Cory Cleveland and Alan Townsend have completed a study of tropical forest soils showing that even small changes in nutrients could have a profound impact on the release of CO2. The new study, which took place in 2004 and 2005 in Costa Rica's Golfo Dulce Forest Reserve, included a series of 25 meter-square plots that were fertilized with phosphorus, nitrogen, or a combination of the two. Soil respiration was measured using plastic tubes in the ground running into vented, closed chambers. The fertilized plots yielded surprisingly large releases of CO2 to the atmosphere. The new results have global implications because human activity has changed the availability of both phosphorus and nitrogen over many parts of the tropics. Moreover, Earth's soils are believed to store several times more carbon than all of the planet's vegetation.
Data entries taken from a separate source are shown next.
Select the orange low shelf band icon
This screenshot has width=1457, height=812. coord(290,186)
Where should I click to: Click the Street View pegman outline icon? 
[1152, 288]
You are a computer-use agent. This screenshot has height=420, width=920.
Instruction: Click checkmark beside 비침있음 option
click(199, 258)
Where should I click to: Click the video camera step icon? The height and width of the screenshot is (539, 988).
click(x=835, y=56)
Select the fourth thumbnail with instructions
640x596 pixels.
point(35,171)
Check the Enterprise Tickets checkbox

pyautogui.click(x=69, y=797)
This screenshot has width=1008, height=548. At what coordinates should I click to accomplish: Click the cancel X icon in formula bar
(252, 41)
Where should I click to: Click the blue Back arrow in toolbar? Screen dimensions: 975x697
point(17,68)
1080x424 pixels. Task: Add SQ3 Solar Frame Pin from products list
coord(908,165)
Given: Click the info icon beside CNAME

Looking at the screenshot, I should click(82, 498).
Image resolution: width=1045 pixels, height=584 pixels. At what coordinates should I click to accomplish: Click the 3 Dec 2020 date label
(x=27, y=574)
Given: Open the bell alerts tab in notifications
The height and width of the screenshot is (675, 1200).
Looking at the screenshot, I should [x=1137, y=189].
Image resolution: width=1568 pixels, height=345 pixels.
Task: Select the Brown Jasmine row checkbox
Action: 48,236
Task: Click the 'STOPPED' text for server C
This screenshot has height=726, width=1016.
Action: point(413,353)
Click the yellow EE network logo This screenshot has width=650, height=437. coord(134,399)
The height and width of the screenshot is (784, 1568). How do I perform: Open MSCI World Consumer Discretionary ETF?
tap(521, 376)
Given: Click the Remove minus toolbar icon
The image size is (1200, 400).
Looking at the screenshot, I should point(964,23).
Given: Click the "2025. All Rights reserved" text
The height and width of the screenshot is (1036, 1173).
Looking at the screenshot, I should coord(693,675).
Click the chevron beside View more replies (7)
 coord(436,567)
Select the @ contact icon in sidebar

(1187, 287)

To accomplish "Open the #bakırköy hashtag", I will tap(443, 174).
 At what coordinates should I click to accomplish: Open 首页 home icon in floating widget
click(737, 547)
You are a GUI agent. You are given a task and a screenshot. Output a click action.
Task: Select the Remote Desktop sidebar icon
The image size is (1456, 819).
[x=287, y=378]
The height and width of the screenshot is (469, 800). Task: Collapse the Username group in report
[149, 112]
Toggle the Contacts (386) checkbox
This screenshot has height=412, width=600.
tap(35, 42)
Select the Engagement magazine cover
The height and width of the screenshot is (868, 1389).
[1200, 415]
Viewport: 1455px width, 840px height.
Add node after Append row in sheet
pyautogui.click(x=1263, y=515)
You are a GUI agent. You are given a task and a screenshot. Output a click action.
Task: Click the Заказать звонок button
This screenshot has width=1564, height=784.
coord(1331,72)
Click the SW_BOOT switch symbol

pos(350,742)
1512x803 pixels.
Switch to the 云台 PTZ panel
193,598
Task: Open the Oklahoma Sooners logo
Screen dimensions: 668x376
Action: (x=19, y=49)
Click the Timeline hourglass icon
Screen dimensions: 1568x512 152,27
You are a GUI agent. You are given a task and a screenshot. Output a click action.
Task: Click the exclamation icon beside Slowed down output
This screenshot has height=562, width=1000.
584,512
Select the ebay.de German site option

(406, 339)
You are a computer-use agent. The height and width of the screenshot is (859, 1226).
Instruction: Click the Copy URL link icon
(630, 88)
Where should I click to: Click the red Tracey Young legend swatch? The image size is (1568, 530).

Phosphorus and many other nutrients are regularly transported around the Earth by global wind patterns, sometimes riding on huge transcontinental dust clouds. There is strong evidence that humans are increasing the size of these dust clouds as both land-use patterns and climate change, which in turn can change the availability of nutrients to forests. Nitrogen pollution also is increasing around the world, including in tropical forests, a result of fossil-fuel combustion and crop fertilization activities. Human activity has changed the availability of nitrogen all over the world, especially in the last 50 years.
This research was funded by the National Science Foundation (NSF) and featured on the NSF News website on 20 June.